Die Popkomm ist nun mal im Gegensatz zu Industriemessen oder meinetwegen noch der Midem eine reine “Socialising-Veranstaltung”, wo es in keinster Weise um bestimmte Geschäftsabschlüsse geht oder darum, sein Produkt besonders prägnant auf eben dieser Messe zu präsentieren. Das ist den meisten nicht neu, nur wurde dieser Tatsache auch auf früheren Popkomms eigentlich nie Rechnung getragen. Das waren aber die guten alten Zeiten, in denen vor allem Majors noch einen Wettstreit um den größten und spektakulärsten Stand machten. Dies ist jetzt zum Glück schon seit längerem nicht mehr der Fall.

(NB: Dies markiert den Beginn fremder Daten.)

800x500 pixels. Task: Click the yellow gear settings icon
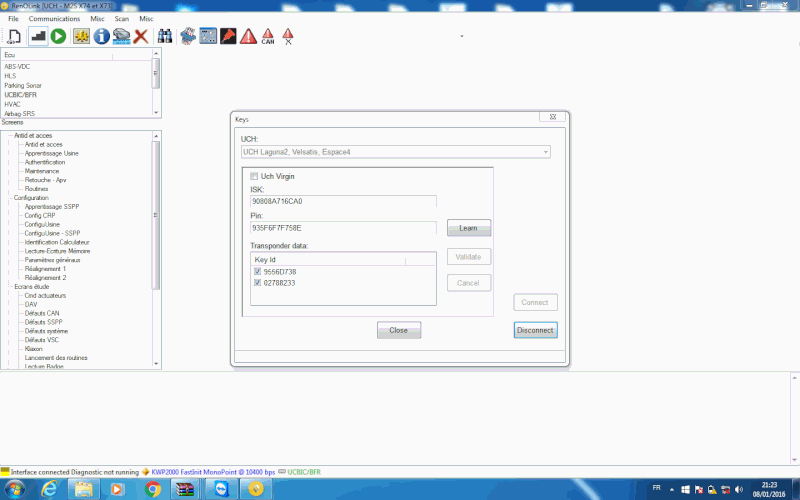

Schon länger der Fall ist dagegen, dass es unserer geliebten Branche wirtschaftlich nicht so richtig gut geht, weshalb der Rückgang von Ausstellern auf der Popkomm auch in dem Ausmaße sicher nicht verwunderlich ist. So konnte dies nicht der alleinige Grund in der Pressemitteilung sein, denn dann hätte sich ja jeder gefragt, warum man nicht grundsätzliche Änderungen des Konzeptes vorgenommen hat. So wurde alles mal wieder auf die böse Internet-Piraterie geschoben, die sicher alles andere als ein Kavaliersdelikt ist, aber nun auch nicht wirklich so akut, dass man 3 Monate vor der Messe dies zum Grund der kurzfristigen Absage machen kann.
Die elegante Lösung hätte so ausgesehen, dass man die Messe an sich einfach tatsächlich abgesagt hätte, vor allem, um an einer konzeptionellen Neuorientierung zu arbeiten, die sich in der heutigen Musikwelt nicht lächerlich macht, und das musikalische Abendprogramm als “Musikfestival” weiter in den Vordergrund gerückt hätte, wo es eigentlich auch hingehört. So hätten sich die Veranstalter sogar noch auf die Fahnen schreiben können, dass endlich wieder die Musik im Vordergrund steht und alles andere Beiwerk ist und nicht umgekehrt. Genau so ist es nämlich bei allen anderen ähnlichen Veranstaltungen wie SXSW in Austin, Eurosonic in Groningen oder dem Spot-Festival in Arhus auch.
Kaum kam das sehr negative Feedback auf die Popkomm-Absage, kroch auch Tim Renner wieder aus seinem Lobbyisten-Loch, um sich als Heilsbringer zu präsentieren, der erstmal den Mund ganz weit aufreisst, um sich danach mal Gedanken über ein Konzept zu machen.
Ich glaube an eine gewisse Art der Selbstregulierung und kann nur hoffen, dass sich die Popkomm mal Gedanken macht, dass man eine derartige Musikmesse einfach nicht braucht und in andere Richtungen denkt. Ideen habe ich genug, aber mich fragt ja keiner….
Ansonsten wird es bestimmt trotzdem das eine oder andere schöne Konzert im September geben!